Freilich, es geht hier um Kleinvieh. Aber es macht Mist. Denn es zeigt, dass die Selbstkontrolle der Wikipedia weiter Lücken hat. Eine „Sockenpuppe“ kann vor ihren Umtrieben durchaus das Vertrauen der Community gewonnen haben. Am besten mit mehrfacher Identität. Dann überprüft Puppe Zwei den Artikel von Puppe Eins und verleiht ihm das Gütesiegel, ohne dass es ein Dritter hinterfragt.

Die Nachfrage nach Manipulation ist jedenfalls groß. Denn für Unternehmen ist eine positive Beschreibung im neutralen Lexikon ungleich wertvoller als die Selbstdarstellung auf der eigenen Homepage oder Facebookseite, die jeder als geschönte Werbung empfindet.

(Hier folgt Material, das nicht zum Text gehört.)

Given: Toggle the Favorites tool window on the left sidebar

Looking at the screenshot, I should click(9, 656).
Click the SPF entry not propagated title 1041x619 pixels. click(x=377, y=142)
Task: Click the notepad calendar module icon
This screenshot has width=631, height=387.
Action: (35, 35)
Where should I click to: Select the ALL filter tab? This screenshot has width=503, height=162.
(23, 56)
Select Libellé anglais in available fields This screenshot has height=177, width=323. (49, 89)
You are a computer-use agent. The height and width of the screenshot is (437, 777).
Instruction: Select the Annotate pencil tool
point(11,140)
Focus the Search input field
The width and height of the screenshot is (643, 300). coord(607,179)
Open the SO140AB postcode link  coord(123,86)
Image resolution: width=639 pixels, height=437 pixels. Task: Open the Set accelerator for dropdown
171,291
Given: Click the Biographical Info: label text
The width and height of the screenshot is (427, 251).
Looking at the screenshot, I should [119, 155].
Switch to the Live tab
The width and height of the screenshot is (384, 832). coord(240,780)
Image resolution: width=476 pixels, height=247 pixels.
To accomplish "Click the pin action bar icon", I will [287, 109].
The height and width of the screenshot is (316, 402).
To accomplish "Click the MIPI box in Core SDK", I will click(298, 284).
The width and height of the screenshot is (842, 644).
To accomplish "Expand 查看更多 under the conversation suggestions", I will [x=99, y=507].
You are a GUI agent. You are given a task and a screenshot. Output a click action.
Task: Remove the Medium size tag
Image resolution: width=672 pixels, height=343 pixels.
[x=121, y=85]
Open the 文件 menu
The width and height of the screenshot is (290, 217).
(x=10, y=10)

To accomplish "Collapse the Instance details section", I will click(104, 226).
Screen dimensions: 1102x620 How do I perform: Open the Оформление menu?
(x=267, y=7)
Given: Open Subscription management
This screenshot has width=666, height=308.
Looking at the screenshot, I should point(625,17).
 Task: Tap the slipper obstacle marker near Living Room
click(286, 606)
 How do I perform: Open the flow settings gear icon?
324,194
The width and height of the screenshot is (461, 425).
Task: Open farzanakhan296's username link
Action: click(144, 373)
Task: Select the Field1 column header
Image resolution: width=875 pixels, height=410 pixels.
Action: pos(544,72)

Kurioserweise scheint das große Geschäft mit dem guten Image besser im Griff zu sein. Das ist Bell Pottinger zu verdanken. Die mächtige PR-Agentur sorgte Ende 2011 für einen Skandal. Sie musste zugeben, dass sie für ihre Kunden hunderte Einträge geschönt hatte. Schlimmer machte es noch die Rechtfertigung, man habe „nichts Illegales“ gemacht, vor allem nie gezielt Lügen verbreitet. Das erregte den Zorn von Wikipedia-Gründer Jimmy Wales, der sich über „moralische Blindheit“ empörte.

Das Ergebnis war ein PR-Gau für die PR-Firma. Wer auf Google nach Bell Pottinger sucht, dem springen heute noch die Berichte von damals ins Auge. Und wer sich – auf Wikipedia natürlich – über das Unternehmen informieren will, kann das Kapitel „Kritik“ nicht übersehen, das mehr als die Hälfte des Eintrags ausmacht.

Das gab anderen PR- und Werbegiganten zu denken. Im Juni vorigen Jahres gingen zwölf von ihnen in die Offensive, darunter Ogilvy & Mather, Edelman und Burston-Marsteller. Per Unterschrift gelobten sie, sich an die Wikipedia-Grundsätze zu halten. Eine Woche später änderte die Enzyklopädie ihre Regeln: Wer im Auftrag einer Firma oder einer Agentur Artikel ändert, muss das öffentlich machen.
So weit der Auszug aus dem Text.